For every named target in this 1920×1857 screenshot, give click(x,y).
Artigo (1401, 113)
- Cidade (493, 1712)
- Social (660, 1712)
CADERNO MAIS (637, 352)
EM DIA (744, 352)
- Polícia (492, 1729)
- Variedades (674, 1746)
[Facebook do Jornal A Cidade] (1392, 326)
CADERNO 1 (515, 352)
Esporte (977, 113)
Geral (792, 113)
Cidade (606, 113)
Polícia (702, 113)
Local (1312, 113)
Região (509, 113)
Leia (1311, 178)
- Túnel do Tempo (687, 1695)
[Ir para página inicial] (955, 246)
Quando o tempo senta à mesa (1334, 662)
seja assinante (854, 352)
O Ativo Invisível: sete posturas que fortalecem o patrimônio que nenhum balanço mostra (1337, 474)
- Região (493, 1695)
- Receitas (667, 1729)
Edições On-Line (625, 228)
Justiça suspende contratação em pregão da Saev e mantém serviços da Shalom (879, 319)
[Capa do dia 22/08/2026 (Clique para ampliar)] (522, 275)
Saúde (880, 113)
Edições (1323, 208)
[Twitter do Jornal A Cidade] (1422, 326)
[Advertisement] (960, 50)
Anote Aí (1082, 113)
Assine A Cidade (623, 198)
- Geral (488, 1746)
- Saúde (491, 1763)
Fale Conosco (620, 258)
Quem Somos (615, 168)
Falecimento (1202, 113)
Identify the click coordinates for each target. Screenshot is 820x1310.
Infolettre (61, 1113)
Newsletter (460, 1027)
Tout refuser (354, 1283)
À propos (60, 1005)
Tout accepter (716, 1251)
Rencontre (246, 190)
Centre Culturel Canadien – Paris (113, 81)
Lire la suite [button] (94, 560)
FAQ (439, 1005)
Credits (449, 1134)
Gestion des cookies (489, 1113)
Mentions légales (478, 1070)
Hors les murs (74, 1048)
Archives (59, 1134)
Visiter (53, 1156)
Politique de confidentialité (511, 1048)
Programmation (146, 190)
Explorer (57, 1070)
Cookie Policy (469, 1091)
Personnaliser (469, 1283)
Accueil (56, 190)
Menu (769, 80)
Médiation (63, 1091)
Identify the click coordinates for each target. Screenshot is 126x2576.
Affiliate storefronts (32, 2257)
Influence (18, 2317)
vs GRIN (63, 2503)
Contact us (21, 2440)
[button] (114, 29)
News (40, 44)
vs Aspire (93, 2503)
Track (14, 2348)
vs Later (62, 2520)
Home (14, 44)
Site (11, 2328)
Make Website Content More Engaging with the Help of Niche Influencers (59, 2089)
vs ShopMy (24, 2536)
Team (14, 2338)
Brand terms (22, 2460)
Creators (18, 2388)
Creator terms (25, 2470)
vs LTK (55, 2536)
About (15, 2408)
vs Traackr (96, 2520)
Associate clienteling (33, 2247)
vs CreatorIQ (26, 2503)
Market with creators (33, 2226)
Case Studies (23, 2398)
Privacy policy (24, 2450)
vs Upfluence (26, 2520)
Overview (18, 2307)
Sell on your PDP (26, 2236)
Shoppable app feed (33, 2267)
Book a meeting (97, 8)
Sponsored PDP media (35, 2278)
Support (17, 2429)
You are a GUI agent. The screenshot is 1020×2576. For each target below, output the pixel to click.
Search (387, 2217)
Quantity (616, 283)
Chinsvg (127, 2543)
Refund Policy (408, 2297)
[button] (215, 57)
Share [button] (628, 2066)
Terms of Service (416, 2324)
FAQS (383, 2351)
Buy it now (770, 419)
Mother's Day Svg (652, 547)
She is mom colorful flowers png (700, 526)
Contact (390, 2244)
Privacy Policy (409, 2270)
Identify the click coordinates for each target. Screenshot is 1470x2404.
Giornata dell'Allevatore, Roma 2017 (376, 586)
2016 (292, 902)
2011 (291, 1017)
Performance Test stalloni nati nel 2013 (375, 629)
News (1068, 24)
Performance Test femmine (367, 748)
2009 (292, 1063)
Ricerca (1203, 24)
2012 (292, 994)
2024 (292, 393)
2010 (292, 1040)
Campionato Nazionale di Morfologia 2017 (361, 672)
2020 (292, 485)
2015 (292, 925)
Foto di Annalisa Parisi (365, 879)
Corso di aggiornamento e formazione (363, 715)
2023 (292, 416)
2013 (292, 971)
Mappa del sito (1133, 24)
------------------------------------
ABOUT THIS EXERCISE:
Please write out each line of the listing above exactly.

RESPONSE TO THIS TASK:
For every named target in this 1920×1857 screenshot, give click(x,y).
Artigo (1401, 113)
- Cidade (493, 1712)
- Social (660, 1712)
CADERNO MAIS (637, 352)
EM DIA (744, 352)
- Polícia (492, 1729)
- Variedades (674, 1746)
[Facebook do Jornal A Cidade] (1392, 326)
CADERNO 1 (515, 352)
Esporte (977, 113)
Geral (792, 113)
Cidade (606, 113)
Polícia (702, 113)
Local (1312, 113)
Região (509, 113)
Leia (1311, 178)
- Túnel do Tempo (687, 1695)
[Ir para página inicial] (955, 246)
Quando o tempo senta à mesa (1334, 662)
seja assinante (854, 352)
O Ativo Invisível: sete posturas que fortalecem o patrimônio que nenhum balanço mostra (1337, 474)
- Região (493, 1695)
- Receitas (667, 1729)
Edições On-Line (625, 228)
Justiça suspende contratação em pregão da Saev e mantém serviços da Shalom (879, 319)
[Capa do dia 22/08/2026 (Clique para ampliar)] (522, 275)
Saúde (880, 113)
Edições (1323, 208)
[Twitter do Jornal A Cidade] (1422, 326)
[Advertisement] (960, 50)
Anote Aí (1082, 113)
Assine A Cidade (623, 198)
- Geral (488, 1746)
- Saúde (491, 1763)
Fale Conosco (620, 258)
Quem Somos (615, 168)
Falecimento (1202, 113)
Identify the click coordinates for each target. Screenshot is 820x1310.
Infolettre (61, 1113)
Newsletter (460, 1027)
Tout refuser (354, 1283)
À propos (60, 1005)
Tout accepter (716, 1251)
Rencontre (246, 190)
Centre Culturel Canadien – Paris (113, 81)
Lire la suite [button] (94, 560)
FAQ (439, 1005)
Credits (449, 1134)
Gestion des cookies (489, 1113)
Mentions légales (478, 1070)
Hors les murs (74, 1048)
Archives (59, 1134)
Visiter (53, 1156)
Politique de confidentialité (511, 1048)
Programmation (146, 190)
Explorer (57, 1070)
Cookie Policy (469, 1091)
Personnaliser (469, 1283)
Accueil (56, 190)
Menu (769, 80)
Médiation (63, 1091)
Identify the click coordinates for each target. Screenshot is 126x2576.
Affiliate storefronts (32, 2257)
Influence (18, 2317)
vs GRIN (63, 2503)
Contact us (21, 2440)
[button] (114, 29)
News (40, 44)
vs Aspire (93, 2503)
Track (14, 2348)
vs Later (62, 2520)
Home (14, 44)
Site (11, 2328)
Make Website Content More Engaging with the Help of Niche Influencers (59, 2089)
vs ShopMy (24, 2536)
Team (14, 2338)
Brand terms (22, 2460)
Creators (18, 2388)
Creator terms (25, 2470)
vs LTK (55, 2536)
About (15, 2408)
vs Traackr (96, 2520)
Associate clienteling (33, 2247)
vs CreatorIQ (26, 2503)
Market with creators (33, 2226)
Case Studies (23, 2398)
Privacy policy (24, 2450)
vs Upfluence (26, 2520)
Overview (18, 2307)
Sell on your PDP (26, 2236)
Shoppable app feed (33, 2267)
Book a meeting (97, 8)
Sponsored PDP media (35, 2278)
Support (17, 2429)
You are a GUI agent. The screenshot is 1020×2576. For each target below, output the pixel to click.
Search (387, 2217)
Quantity (616, 283)
Chinsvg (127, 2543)
Refund Policy (408, 2297)
[button] (215, 57)
Share [button] (628, 2066)
Terms of Service (416, 2324)
FAQS (383, 2351)
Buy it now (770, 419)
Mother's Day Svg (652, 547)
She is mom colorful flowers png (700, 526)
Contact (390, 2244)
Privacy Policy (409, 2270)
Identify the click coordinates for each target. Screenshot is 1470x2404.
Giornata dell'Allevatore, Roma 2017 (376, 586)
2016 (292, 902)
2011 (291, 1017)
Performance Test stalloni nati nel 2013 (375, 629)
News (1068, 24)
Performance Test femmine (367, 748)
2009 (292, 1063)
Ricerca (1203, 24)
2012 (292, 994)
2024 (292, 393)
2010 (292, 1040)
Campionato Nazionale di Morfologia 2017 (361, 672)
2020 (292, 485)
2015 (292, 925)
Foto di Annalisa Parisi (365, 879)
Corso di aggiornamento e formazione (363, 715)
2023 (292, 416)
2013 (292, 971)
Mappa del sito (1133, 24)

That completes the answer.